对于 tidb 每个组件,除了一些必要的配置需要手动配置下,其他会使用默认值,比如 tikv 的相关配置,tiup 会根据当前服务器环境配置这些值,会动态调整,其默认参数我们可以不去配置,看你的习惯应该像是 mysql 的配置文件的类型,到 github 关注即可:

建议你可以将 topoloy 文件优化成类似这样的:

Hi 顧問你好,

後來我們把TiKV部份參數留空,全部採用default值後是可以啟動TiKV節點了,但還是很想知道到底是TiKV區塊配置了哪個參數後在啟動TiKV時會有以下錯誤,畢竟參數檔案也都是按照官網default值去設定的,理論上不應該有差別才是,還是這是v4.0.6版本的bug?

[FATAL] [lib.rs:483] [“couldn’t find the OPTIONS file”]

詳細參數檔如下連結:
topology.yaml (64.1 KB)

錯誤訊息:
tikv.log (1009.8 KB)

感谢反馈。我们这边先测试一下。

再麻煩顧問了!感謝!

请问具体是哪个参数导致的?能否按照默认参数和您的参数,依次修改每个和默认值不同的参数,帮忙定位下具体是哪个参数导致的,多谢。

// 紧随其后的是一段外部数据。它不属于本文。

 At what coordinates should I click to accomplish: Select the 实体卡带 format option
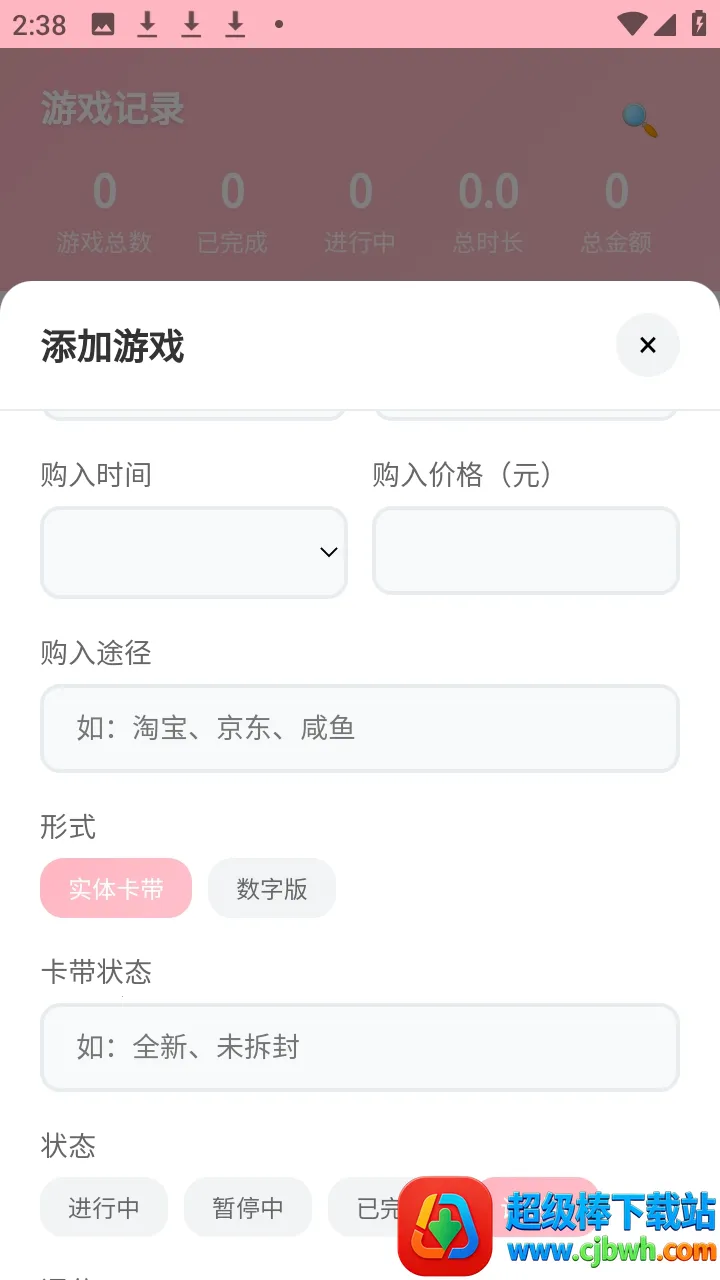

使用了你提供的 tiup 的配置文件中的 TiKV 相关的参数在本地环境测试了一下没有相关的报错。看错误栈的位置应该是 Rocksdb 启动的时候返回的报错。请问一下相关的路径是否之前有测试的文件残留没有清理干净?

Hi 顧問們好,

 我找時間測試一下 再回報給你們 感謝幫忙^_^

ok~